What the exercise asks: In the listing below, print exactly the lines between the line holding "You are a GUI" and the line holding "Task: Click the Ambev S.A. logo", inclusive, and no more.

(Beginning of Information provided)

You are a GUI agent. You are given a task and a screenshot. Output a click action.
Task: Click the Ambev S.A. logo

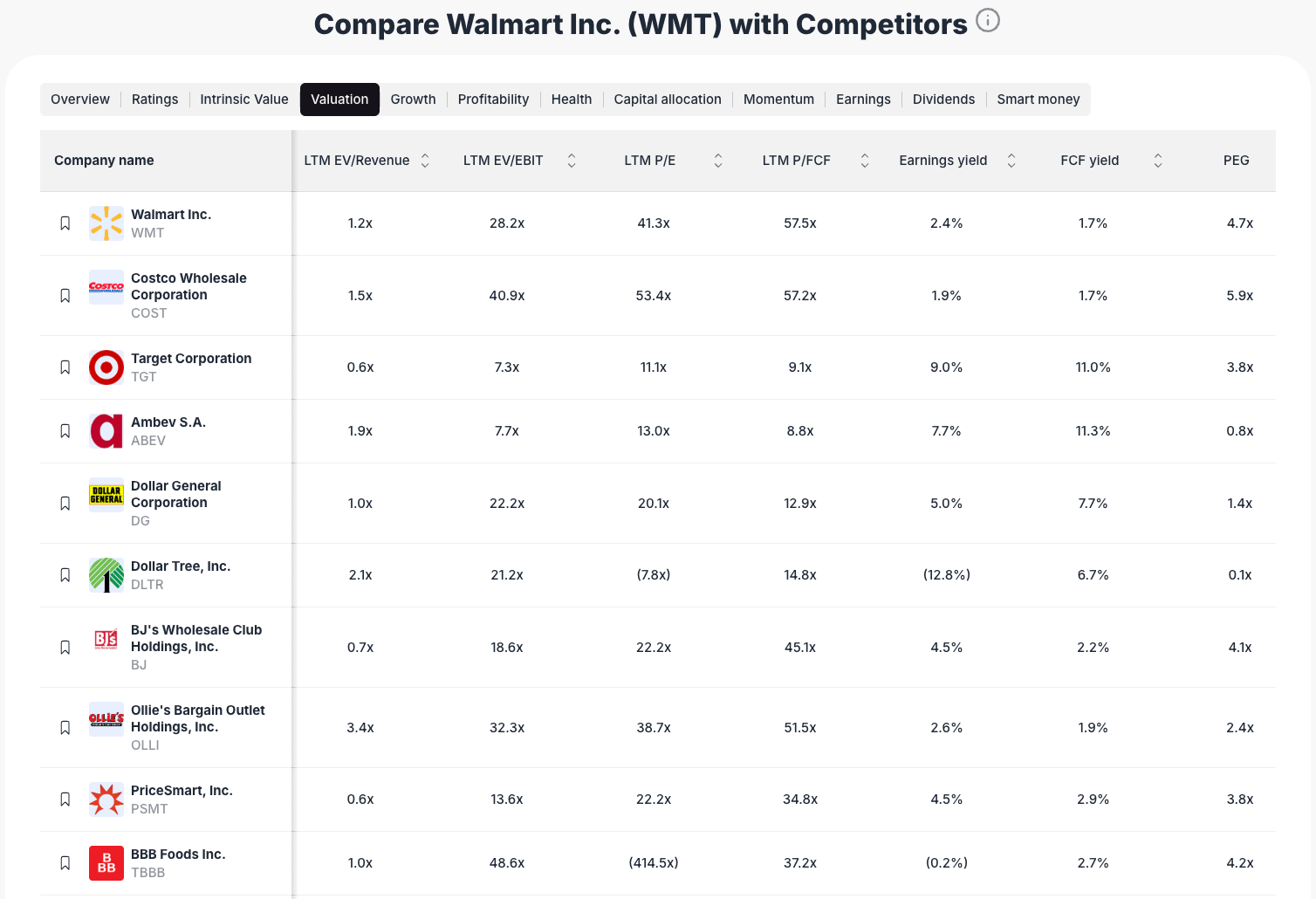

(End of Information provided)
(Beginning of Information provided)

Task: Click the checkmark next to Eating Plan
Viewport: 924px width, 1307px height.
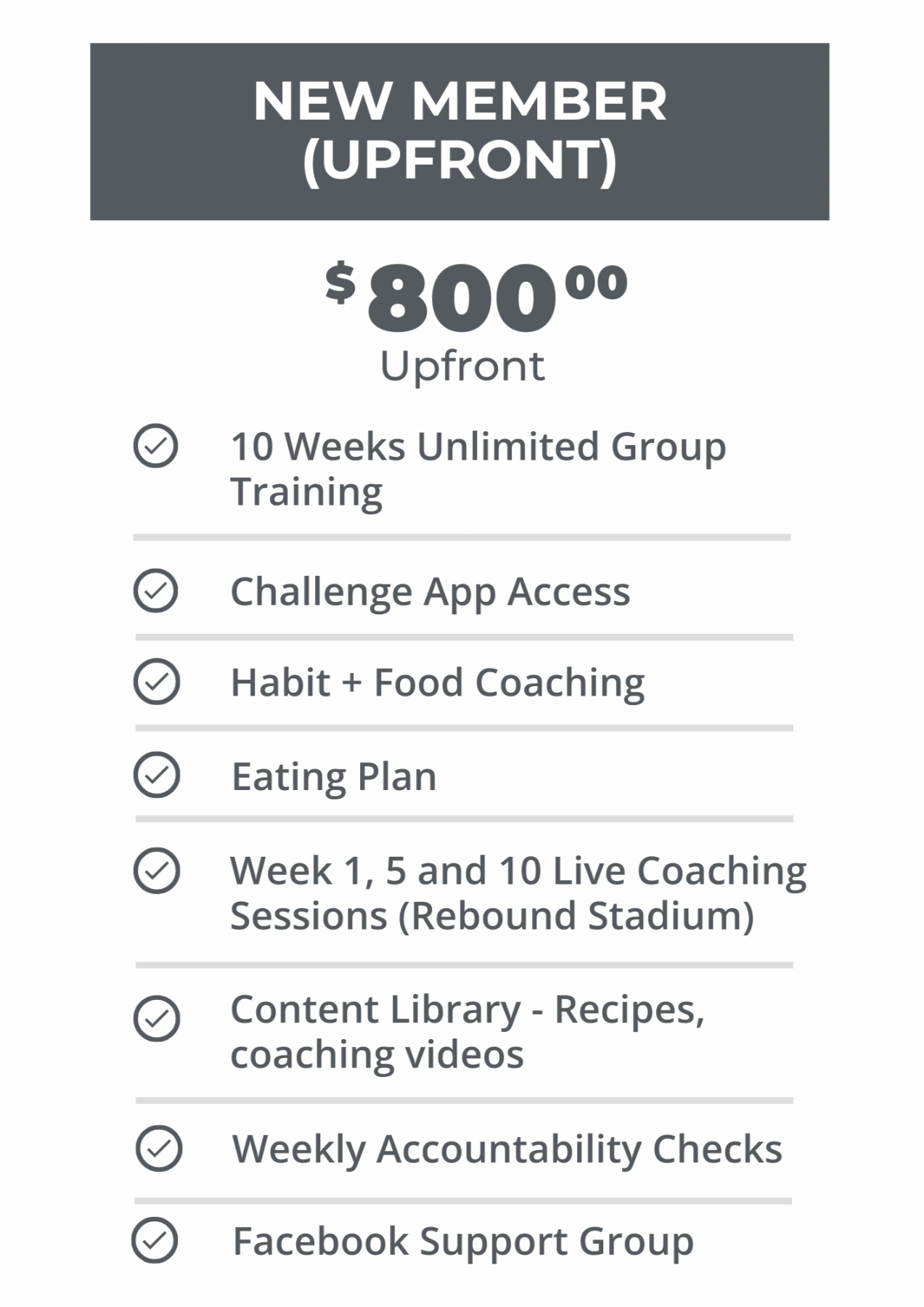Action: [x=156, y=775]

(End of Information provided)

Finished exercise:
You are a GUI agent. You are given a task and a screenshot. Output a click action.
Task: Click the Ambev S.A. logo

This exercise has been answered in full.